EXTRACT:

These emerging issues and trends certainly threaten any idea of philosophical fundamentalism since reality, the nature, sovereignty, and truth are made porous. They create a postmodern world. While postmodernity destroys the basis for the real, it also opens up the world for new real.  A reconstructed Islam worthy of its original intent can provide that new paradigm.  It would be an Islamic Ummah that allows open discussion, freedom from reprisal, a search for multiple levels of the real; and an understanding of the subjective nature of the objective. We would finally live in a world of civilisations with many ways of knowing, many forms of knowledge, and constantly new arenas of what is known (new epistemologies will create new discoveries).  It might be a world that is dramatically new but, unlike the present, it will not be an unfamiliar world.

ALTERNATIVE ISLAMIC FUTURES

But can we say anything about this unfamiliar world.  While there has been a great deal of thinking in the Western world, save for the work of Zia Sardar and others writing in journals of futures studies and similar places, there is very little in the Islamic world.  Based on the available literature, we examine three scenarios of the future.

DATASET ENTRIES:

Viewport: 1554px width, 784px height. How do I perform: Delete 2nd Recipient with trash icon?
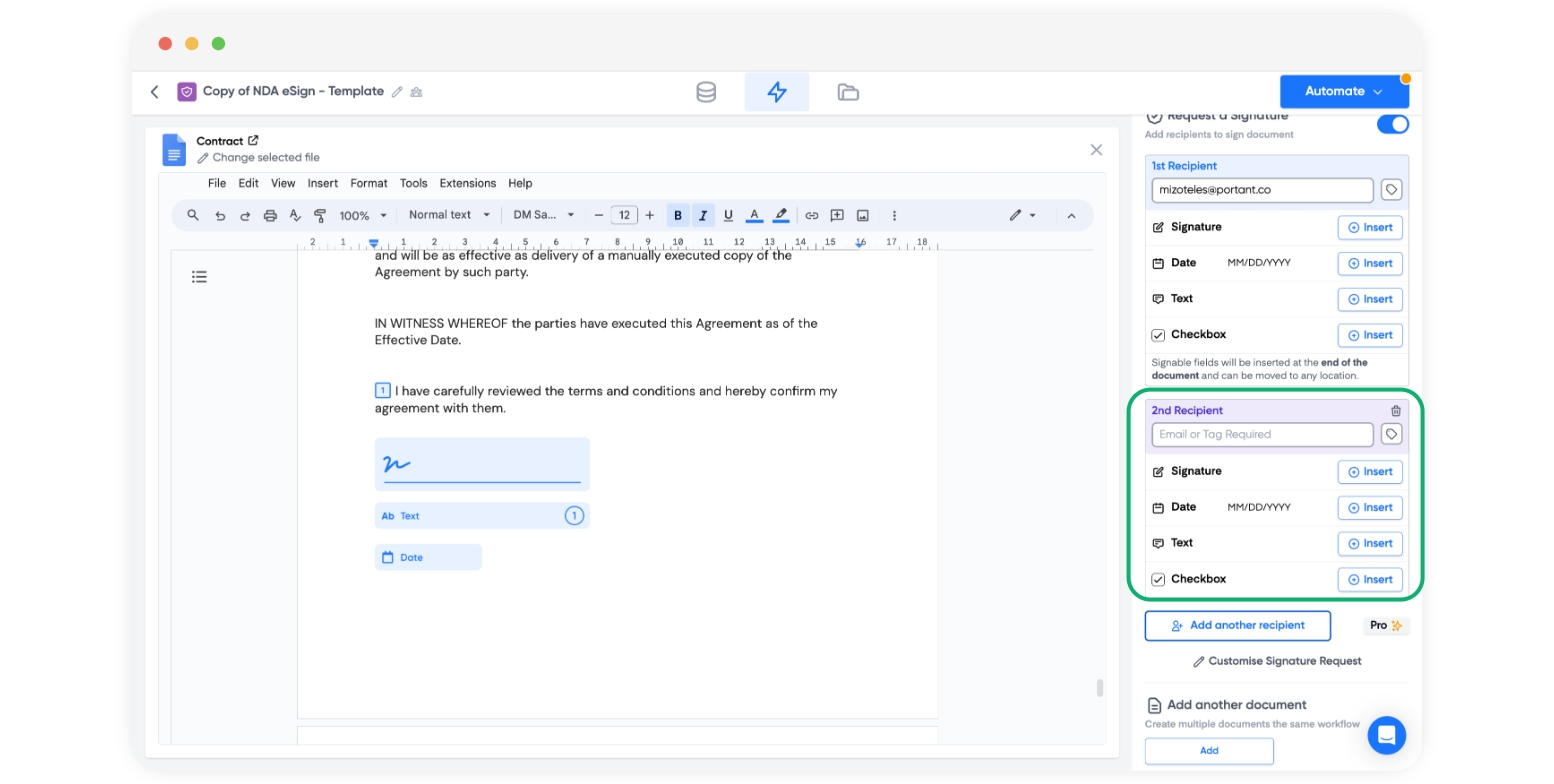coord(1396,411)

* * *

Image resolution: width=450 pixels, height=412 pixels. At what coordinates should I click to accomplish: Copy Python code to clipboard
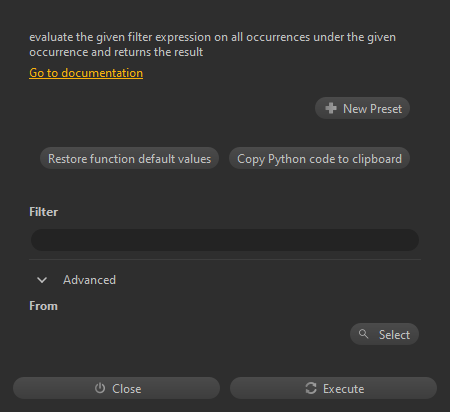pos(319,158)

STATED GOAL 1:
Decide whether each statement agrees with the Islamic futures passage, answering yes or no and quoting the deciding words of the passage: (a) Postmodernity destroys the basis for the real. (b) The Islamic world has produced a great deal of futures thinking. (c) Four scenarios of the future are examined.
STATED GOAL 2:
Write out the Islamic futures passage word for word, everything from "ALTERNATIVE ISLAMIC FUTURES" down to "of the future.".

TASK RESPONSE 1:
(a) Yes: "While postmodernity destroys the basis for the real, it also opens up the world for new real."
(b) No: "there is very little in the Islamic world."
(c) No: "we examine three scenarios of the future."

TASK RESPONSE 2:
ALTERNATIVE ISLAMIC FUTURES

But can we say anything about this unfamiliar world.  While there has been a great deal of thinking in the Western world, save for the work of Zia Sardar and others writing in journals of futures studies and similar places, there is very little in the Islamic world.  Based on the available literature, we examine three scenarios of the future.